A reply to reviews of Furedi’s Why Borders Matter: Why Humanity Must Relearn the Art of Drawing Boundaries by John Hall, David Bartram and Férdia Stone Davis.

Routledge • ISBN 97803674168292020£18.99 (paperback)

I am grateful to John Hall, David Bartram and Férdia Stone Davis for their comments. This has been a very useful exchange of views that has helped me to better understand the issues raised in Why Borders Matter. They have also given me ideas about how to elaborate and focus some of the views discussed in my book.

Response to John Hall

I have found John Hall’s comments and criticisms very useful for forcing me to reflect on and rethink some the arguments put forward in Why Borders Matter. In the course of thinking about a social problem and devoting time and energy to developing arguments around it there is always a danger of becoming one-sided and failing to be sensitive towards trends that may contradict them. Some of Hall’s comments serve as a warning against the intellectual sin of overlooking the complexity of social life.
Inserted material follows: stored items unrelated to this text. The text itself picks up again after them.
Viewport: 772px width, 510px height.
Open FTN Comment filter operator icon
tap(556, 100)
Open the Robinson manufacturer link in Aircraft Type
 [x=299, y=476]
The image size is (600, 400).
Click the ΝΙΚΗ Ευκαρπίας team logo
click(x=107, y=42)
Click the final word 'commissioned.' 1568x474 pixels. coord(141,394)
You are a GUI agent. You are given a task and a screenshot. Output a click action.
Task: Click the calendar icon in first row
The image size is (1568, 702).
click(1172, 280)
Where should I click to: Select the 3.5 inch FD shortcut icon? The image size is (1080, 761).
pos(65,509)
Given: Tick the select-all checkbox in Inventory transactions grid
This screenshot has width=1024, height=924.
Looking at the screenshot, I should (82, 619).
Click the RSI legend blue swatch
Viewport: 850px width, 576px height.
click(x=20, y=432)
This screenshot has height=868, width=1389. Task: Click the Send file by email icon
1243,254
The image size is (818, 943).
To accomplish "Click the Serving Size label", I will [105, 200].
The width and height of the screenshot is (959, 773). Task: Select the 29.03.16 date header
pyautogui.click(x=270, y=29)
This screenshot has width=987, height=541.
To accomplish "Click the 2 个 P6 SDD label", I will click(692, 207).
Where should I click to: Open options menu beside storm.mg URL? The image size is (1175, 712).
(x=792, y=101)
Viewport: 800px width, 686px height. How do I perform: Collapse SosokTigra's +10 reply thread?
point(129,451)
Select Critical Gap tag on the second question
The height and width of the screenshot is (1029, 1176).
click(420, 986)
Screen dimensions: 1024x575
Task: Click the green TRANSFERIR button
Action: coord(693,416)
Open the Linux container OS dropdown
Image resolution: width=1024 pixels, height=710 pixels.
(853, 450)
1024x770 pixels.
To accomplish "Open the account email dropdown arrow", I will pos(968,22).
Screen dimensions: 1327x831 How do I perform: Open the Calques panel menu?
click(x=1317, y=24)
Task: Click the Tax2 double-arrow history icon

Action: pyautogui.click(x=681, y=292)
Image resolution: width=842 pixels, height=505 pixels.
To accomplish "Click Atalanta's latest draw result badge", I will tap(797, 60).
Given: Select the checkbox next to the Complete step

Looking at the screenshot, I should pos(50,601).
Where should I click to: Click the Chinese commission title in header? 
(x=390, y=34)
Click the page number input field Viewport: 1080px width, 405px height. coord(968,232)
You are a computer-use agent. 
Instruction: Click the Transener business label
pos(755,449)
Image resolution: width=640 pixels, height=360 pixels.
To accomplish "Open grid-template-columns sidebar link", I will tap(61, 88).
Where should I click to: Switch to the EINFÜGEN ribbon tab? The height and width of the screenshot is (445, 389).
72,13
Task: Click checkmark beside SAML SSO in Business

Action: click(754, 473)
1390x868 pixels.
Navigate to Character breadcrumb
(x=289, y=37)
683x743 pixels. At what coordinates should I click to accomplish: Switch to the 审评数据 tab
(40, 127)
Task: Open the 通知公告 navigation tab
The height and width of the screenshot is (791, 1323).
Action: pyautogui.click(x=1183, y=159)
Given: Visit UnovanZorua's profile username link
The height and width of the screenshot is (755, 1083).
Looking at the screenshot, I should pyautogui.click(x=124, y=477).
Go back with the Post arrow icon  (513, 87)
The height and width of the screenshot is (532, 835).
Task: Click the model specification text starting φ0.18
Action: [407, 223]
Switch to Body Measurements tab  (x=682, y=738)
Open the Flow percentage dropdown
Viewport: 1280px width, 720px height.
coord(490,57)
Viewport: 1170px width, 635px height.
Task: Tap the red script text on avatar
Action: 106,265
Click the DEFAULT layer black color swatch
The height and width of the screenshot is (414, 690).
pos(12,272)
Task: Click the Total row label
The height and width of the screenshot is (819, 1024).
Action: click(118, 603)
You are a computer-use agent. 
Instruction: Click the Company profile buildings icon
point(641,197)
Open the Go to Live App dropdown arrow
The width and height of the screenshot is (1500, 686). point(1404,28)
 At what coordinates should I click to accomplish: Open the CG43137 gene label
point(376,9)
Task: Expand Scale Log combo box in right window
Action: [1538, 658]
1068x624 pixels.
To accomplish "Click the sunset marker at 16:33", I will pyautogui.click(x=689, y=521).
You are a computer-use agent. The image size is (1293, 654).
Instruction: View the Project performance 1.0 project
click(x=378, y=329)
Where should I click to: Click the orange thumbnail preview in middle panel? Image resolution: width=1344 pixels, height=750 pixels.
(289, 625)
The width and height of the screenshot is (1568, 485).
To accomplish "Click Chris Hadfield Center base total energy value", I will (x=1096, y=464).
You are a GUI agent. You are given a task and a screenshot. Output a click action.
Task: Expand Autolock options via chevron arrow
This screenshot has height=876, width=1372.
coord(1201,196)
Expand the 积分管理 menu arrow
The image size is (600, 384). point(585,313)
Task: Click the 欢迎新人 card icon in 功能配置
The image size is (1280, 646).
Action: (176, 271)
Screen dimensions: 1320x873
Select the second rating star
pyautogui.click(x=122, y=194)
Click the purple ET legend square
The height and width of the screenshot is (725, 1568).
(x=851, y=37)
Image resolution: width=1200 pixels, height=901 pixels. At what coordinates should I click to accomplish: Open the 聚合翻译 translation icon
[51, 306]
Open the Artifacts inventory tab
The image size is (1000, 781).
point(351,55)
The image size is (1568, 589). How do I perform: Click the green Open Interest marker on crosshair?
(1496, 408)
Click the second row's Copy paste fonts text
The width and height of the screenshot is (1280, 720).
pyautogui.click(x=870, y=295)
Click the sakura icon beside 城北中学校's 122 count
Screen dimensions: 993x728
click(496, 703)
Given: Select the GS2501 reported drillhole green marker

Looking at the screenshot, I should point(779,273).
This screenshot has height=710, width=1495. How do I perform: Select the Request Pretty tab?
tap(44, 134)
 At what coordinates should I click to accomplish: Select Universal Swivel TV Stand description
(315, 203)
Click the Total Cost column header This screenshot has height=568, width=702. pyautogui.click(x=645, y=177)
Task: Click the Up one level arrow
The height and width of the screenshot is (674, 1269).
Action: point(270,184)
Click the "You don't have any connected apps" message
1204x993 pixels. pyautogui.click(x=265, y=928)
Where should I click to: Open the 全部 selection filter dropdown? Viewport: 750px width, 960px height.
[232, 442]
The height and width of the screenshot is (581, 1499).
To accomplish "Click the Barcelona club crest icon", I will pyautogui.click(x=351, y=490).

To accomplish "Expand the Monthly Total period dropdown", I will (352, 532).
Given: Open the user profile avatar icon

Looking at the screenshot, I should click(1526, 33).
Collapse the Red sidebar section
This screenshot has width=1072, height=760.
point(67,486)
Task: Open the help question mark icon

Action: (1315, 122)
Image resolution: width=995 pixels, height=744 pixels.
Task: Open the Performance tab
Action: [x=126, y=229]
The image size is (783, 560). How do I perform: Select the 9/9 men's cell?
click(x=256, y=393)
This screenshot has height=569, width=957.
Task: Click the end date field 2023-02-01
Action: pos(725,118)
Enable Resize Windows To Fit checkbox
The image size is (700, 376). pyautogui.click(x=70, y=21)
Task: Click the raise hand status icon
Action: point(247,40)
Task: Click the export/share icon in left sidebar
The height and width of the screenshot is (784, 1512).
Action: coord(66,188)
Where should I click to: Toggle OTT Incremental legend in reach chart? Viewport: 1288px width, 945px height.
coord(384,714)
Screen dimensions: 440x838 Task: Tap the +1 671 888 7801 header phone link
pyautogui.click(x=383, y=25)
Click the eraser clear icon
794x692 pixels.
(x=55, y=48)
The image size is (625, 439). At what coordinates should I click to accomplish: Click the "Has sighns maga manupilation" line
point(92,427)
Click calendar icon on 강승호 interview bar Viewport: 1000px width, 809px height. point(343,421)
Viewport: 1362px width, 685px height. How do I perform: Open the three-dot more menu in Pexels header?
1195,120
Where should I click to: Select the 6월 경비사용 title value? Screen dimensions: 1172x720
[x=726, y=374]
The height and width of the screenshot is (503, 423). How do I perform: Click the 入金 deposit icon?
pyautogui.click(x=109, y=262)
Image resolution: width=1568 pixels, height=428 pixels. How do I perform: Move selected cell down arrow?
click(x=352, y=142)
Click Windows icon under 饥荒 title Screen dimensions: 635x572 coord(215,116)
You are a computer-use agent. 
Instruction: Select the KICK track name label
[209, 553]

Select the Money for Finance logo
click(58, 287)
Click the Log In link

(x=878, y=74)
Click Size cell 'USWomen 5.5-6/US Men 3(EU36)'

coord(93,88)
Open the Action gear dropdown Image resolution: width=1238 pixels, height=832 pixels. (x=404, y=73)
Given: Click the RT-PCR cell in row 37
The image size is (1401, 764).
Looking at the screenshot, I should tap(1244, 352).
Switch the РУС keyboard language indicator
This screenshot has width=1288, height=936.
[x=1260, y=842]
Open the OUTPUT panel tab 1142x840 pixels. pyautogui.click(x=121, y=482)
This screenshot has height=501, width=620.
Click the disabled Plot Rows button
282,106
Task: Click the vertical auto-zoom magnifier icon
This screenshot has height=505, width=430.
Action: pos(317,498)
To some extent I tried to mediate the thesis of the book by examining some of the trends that appear to contradict my arguments about contemporary society’s obsession with borderlessness and its reluctance to make symbolic and moral distinctions in a variety of settings. For example, Chapter 9, ‘Inventing Borders For a Boundless World’, draws attention to what I call the ‘paradox of borders’, which is the co-existence of a zeitgeist of boundlessness with the impulse to construct new borders and symbolic boundaries. In several places I draw attention to the fact that hostility to walls and borders coexists with the impulse to reinforce and create new boundaries.

So, I am sympathetic to Hall’s query as to ‘whether some of the cultural excrescences’, that are discussed in the book ‘really amount to an unremitting trend, rather than distasteful cultural entertainment’. Furthermore, Hall is right to raise the question of:

Do we really know that large numbers of people follow the latest cultural trends, and have their lives diminished as a result? A distinction surely needs to be drawn between a cultural elite and more mundane realities – or, at least one should and can draw this distinction in the absence of empirical research showing its falsity.

It is of course difficult to be certain about the degree to which cultural trends have caught the imagination of the public and have had a significant impact on everyday life and I make no claims about the extent of their power to influence people’s behaviour.

Why Borders Matter relies on evidence – historical and contemporary – drawn from the kinds of narrative that go into the construction of a cultural script. I have no doubt that the borderless imperative, the celebration of openness and of non-judgmentalism are widely and systematically inscribed in school texts, the value statements of public and private sector institutions and widely promoted through the media. As to their impact on everyday life I am not so sure. From my previous work on the changing narrative of parenting and of fear I have drawn the conclusion that it takes two to four generations before newly constructed cultural ideals favoured by the elites become internalised by the mainstream of society. Nevertheless, although Hall is right to draw a distinction between the attitudes of the cultural elites and ‘mundane reality’, the influential status of the cultural script of non-judgmentalism is not a mere transient phenomenon.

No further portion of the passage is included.